** DATA FOR THIS TASK **
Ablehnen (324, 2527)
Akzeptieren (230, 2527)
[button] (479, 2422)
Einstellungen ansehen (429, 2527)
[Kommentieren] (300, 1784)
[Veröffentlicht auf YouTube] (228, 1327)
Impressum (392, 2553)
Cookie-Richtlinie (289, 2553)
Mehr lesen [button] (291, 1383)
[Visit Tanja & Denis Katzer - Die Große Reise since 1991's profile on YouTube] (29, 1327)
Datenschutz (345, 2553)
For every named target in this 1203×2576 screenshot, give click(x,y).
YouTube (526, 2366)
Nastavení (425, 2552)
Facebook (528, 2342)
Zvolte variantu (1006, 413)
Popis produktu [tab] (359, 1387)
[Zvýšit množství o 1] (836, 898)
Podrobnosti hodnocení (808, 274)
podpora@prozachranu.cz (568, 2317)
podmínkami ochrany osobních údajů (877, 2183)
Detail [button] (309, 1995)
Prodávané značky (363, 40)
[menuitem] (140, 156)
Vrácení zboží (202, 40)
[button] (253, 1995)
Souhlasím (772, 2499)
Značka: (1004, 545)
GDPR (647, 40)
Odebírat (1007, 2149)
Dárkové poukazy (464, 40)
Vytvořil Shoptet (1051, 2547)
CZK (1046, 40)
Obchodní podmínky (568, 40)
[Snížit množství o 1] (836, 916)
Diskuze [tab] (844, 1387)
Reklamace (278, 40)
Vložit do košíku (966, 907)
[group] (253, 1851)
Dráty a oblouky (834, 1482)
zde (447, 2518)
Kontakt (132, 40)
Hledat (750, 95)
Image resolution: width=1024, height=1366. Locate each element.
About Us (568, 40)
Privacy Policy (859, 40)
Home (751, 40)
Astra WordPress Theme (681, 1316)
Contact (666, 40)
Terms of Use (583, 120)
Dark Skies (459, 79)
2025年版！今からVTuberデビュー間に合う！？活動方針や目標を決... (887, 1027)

** WHAT THE TASK ASKS **
A single number is required: the count of lines in the material above that contain the word "množství".

** EXPECTED ANSWER **
2